November 21, 2022

City's animal shelter faces critical level of being understaffed and overcrowded

Indianapolis Animal Care Services is understaffed, and that has forced the shelter to operate on emergency intake status. - Courtesy Indianapolis Animal Care Services

Indianapolis Animal Care Services is understaffed, and that has forced the shelter to operate on emergency intake status.

Courtesy Indianapolis Animal Care Services

Indianapolis Animal Care Services is understaffed, and that has forced the shelter to operate on emergency intake status.

Since February, the shelter has only accepted animals without an appointment in emergency situations, such as if the dog is injured or an immediate danger to the public.

However, deputy director Katie Trennepohl said a lot of people still show up to the shelter expecting to immediately surrender an animal.

“Even though the staff does a good job of explaining to them why that's not in the best interest of the animals, they do get a lot of pushback from the public,” Trennepohl said. “And you know, even before the emergency intake status, they were getting pushback from the public. The tension back there is at an all-time high right now, and a lot of people are frustrated.”

The city is working on increasing staffing.

### TASKS TO COMPLETE
1) Based on the article about the Indianapolis animal shelter, decide whether each statement agrees with it: (a) Since February, the shelter has accepted animals without an appointment only in emergency situations. (b) Katie Trennepohl is the shelter's director. (c) Public pushback started only after the shelter went on emergency intake status. Answer yes or no for each, and quote the words from the article that decide it.
2) According to the article about the Indianapolis animal shelter, what are the two examples of an emergency situation?

### INFORMATION SHOWN
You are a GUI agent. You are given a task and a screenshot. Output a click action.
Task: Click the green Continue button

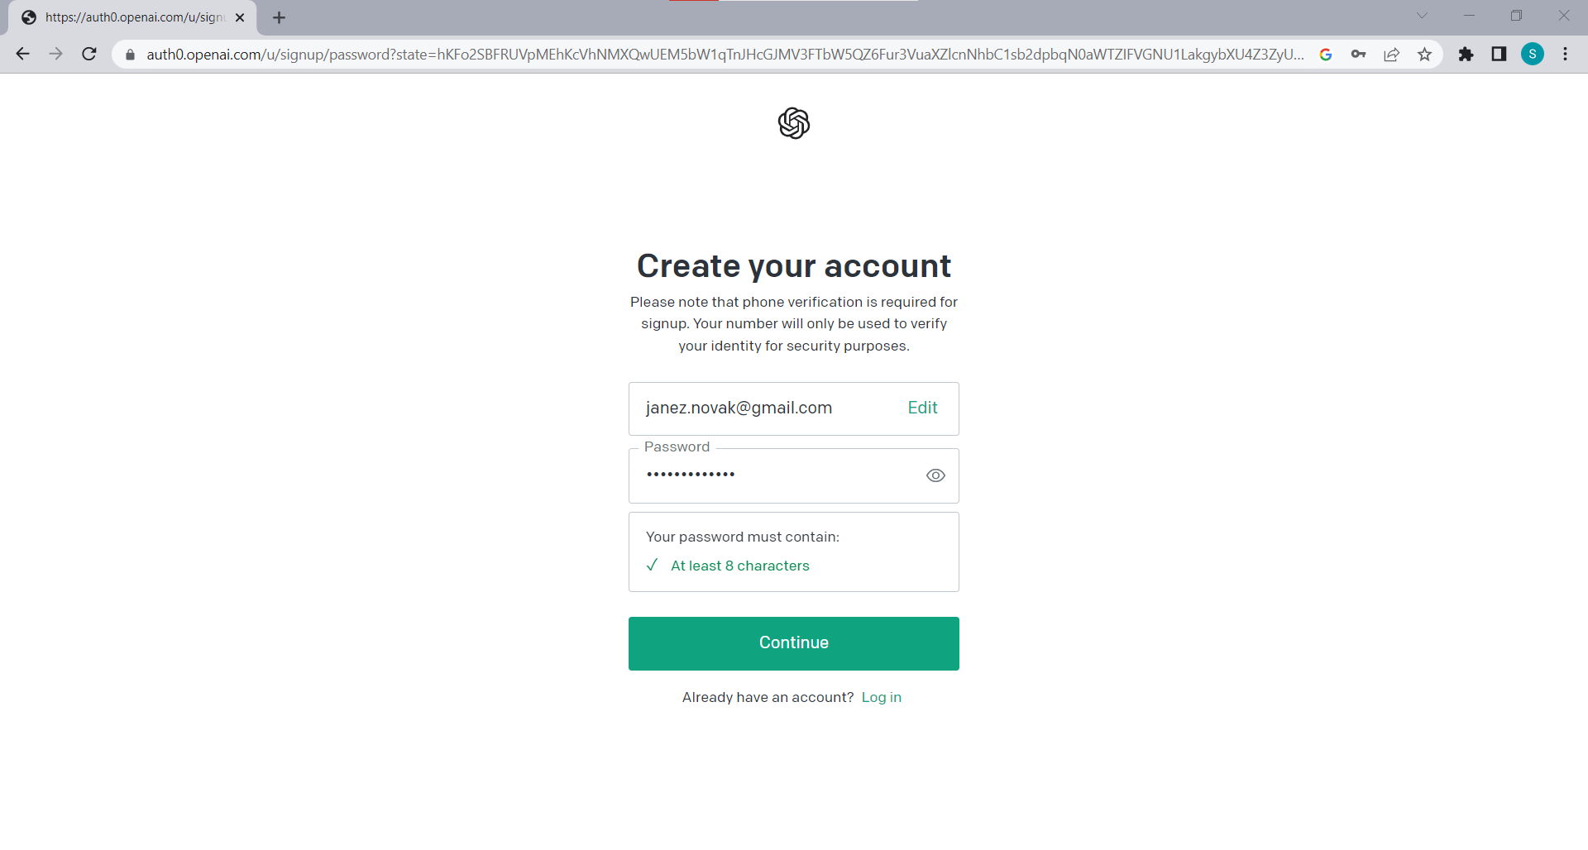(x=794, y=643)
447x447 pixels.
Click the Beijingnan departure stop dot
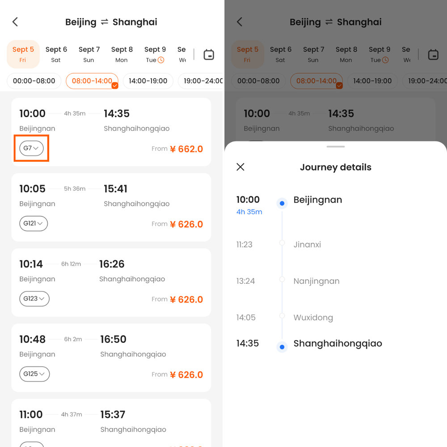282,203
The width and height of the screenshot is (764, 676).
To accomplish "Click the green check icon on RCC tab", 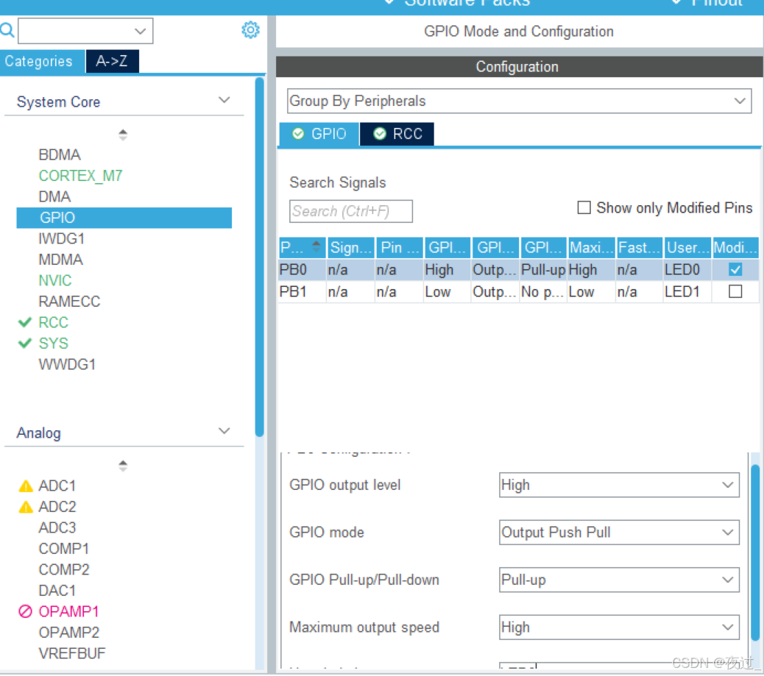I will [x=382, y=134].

### SET OF ANSWERS
1)
(a) Yes: "Since February, the shelter has only accepted animals without an appointment in emergency situations."
(b) No: "deputy director Katie Trennepohl."
(c) No: "even before the emergency intake status, they were getting pushback from the public."

2) The examples are if the dog is injured or if it is an immediate danger to the public.